Author(s): Bohan Wang is a Ph.D. student of the joint Ph.D. Program of USTC and Microsoft Research (Asia) advised by Prof. Wei Chen and Prof. Zhi-Ming Ma. His research interest is optimization in deep learning. He is eager to understand the underlying mechanism of optimizers’ behavior over deep neural networks. His ultimate goal is to build effective and stable optimizers for deep learning, especially for large models.

# Blog on optimization in deep learning

This blog aims to offer basic knowledges of optimization in deep learning. This blog is for beginners in deep learning who have little prior optimization knowledge. After reading this blog, you will be able to answer the following questions:

• What is optimization? What is optimizer?

• Why deep learning is an optimization-centric approach?

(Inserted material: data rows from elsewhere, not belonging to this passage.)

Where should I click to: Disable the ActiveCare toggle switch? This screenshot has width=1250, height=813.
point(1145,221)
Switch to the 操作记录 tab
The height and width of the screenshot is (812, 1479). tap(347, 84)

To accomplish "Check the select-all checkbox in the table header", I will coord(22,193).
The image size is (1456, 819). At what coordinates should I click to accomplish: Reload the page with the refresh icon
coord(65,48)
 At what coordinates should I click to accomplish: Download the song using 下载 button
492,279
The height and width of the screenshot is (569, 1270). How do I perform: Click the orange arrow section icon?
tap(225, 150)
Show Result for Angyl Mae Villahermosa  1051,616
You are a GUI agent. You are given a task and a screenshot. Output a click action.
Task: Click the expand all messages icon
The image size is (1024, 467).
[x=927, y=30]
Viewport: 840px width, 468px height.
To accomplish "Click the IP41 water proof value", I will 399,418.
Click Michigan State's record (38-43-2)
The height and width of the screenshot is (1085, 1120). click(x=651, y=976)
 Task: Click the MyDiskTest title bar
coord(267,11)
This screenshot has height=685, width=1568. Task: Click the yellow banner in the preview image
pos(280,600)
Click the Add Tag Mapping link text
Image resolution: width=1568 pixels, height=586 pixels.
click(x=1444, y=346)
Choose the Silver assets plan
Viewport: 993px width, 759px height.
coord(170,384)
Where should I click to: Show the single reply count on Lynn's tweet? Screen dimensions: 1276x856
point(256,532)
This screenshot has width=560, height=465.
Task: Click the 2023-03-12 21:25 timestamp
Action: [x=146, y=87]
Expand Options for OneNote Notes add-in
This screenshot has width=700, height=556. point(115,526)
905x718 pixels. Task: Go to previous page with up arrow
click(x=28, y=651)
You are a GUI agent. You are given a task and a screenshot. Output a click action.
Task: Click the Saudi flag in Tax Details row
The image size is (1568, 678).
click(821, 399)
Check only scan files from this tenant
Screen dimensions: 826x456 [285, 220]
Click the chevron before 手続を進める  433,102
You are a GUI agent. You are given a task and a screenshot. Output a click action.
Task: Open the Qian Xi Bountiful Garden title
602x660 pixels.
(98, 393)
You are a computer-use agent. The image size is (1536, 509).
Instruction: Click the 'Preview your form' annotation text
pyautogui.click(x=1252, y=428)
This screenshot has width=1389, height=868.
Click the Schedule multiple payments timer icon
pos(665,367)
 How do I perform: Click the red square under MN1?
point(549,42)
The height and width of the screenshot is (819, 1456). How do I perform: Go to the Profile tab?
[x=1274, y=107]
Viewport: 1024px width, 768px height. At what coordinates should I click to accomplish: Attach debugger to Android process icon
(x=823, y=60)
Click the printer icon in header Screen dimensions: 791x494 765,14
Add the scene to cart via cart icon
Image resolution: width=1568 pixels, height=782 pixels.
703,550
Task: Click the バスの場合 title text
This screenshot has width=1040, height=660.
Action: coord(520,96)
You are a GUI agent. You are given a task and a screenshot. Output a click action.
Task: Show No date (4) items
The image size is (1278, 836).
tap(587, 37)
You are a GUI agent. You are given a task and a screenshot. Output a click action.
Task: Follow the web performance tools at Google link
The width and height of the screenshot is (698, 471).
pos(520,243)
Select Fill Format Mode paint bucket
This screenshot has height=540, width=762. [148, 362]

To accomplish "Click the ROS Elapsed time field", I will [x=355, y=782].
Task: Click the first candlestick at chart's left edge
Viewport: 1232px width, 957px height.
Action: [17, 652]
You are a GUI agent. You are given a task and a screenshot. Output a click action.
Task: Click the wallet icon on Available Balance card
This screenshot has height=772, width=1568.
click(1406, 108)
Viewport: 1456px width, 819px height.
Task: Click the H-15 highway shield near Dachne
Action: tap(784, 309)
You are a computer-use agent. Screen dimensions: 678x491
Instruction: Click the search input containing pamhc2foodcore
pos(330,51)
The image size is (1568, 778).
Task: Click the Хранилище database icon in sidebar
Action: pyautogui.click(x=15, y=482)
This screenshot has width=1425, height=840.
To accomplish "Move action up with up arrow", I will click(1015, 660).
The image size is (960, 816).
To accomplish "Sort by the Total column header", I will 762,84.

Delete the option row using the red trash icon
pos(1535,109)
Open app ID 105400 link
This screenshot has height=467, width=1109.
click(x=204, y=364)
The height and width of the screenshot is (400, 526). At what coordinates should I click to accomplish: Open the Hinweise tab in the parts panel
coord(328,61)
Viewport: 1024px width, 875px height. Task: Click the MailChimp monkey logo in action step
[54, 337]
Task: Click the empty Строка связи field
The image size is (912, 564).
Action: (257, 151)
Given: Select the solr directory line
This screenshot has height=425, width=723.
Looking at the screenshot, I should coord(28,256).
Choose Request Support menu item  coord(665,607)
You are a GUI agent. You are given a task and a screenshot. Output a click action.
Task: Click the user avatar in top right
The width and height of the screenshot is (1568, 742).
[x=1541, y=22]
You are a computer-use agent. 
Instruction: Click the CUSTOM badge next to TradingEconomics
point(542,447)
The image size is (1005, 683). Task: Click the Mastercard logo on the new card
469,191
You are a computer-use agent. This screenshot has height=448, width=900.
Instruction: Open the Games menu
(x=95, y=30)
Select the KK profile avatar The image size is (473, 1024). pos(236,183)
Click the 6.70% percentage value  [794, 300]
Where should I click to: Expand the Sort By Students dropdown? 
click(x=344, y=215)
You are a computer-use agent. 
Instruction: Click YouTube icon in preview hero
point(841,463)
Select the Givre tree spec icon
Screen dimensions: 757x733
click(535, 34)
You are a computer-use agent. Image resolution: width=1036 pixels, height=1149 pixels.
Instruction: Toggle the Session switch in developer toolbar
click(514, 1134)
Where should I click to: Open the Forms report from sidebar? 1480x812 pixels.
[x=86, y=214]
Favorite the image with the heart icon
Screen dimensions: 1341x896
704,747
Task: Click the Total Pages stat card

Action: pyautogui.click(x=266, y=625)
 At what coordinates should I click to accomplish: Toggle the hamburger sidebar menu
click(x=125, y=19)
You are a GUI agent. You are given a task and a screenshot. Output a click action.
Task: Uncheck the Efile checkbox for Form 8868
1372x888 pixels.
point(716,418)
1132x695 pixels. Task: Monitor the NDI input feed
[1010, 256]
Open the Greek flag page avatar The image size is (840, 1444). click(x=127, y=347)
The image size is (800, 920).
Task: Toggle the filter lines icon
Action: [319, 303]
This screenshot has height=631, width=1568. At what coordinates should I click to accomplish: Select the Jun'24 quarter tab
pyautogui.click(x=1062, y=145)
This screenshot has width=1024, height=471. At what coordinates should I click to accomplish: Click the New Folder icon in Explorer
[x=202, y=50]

• Which optimizers are used in deep learning?

## Before we start

• This tutorial assumes that you have already learned:

• Linear algebra

• Calculus

## What is optimization?

Optimization, or mathematical optimization, is “is the selection of a best element, with regard to some criterion, from some set of available alternatives” (copied from Wikipedia). Typically, optimization requires to solve the following optimization problem:

$$\min_{x} f(x) \text{ subject to: } x\in D$$ . Here $$f$$ is called the optimization objective function, $$x$$ is called the variable, and $$D$$ is called the domain or the feasible set. $$D$$ is usually specified by a set of equalities and/or inequalities, i.e, $$D=\{x\in \Omega : g_i(x) < 0, h_j(x)=0, \forall i \in \{1,2,\cdots,N\}, j\in \{1,2,\cdots,M\}\}$$ . The solution of the above optimization problem is called the optimal solution/global minimum, and the corresponding value of $$f$$ is called the optimal value. We provide examples as below:

Example 1: $$\min_x x+\frac{1}{x} \text{ subject to: } x\in \mathbb{R}^+$$. Here $$f:x\rightarrow x+1/x$$ is the optimization objective function, $$\mathbb{R}^+$$ is the domain. By the mean value inequality, the optimal solution of the optimization problem is $$x=1$$ with optimal value $$2$$.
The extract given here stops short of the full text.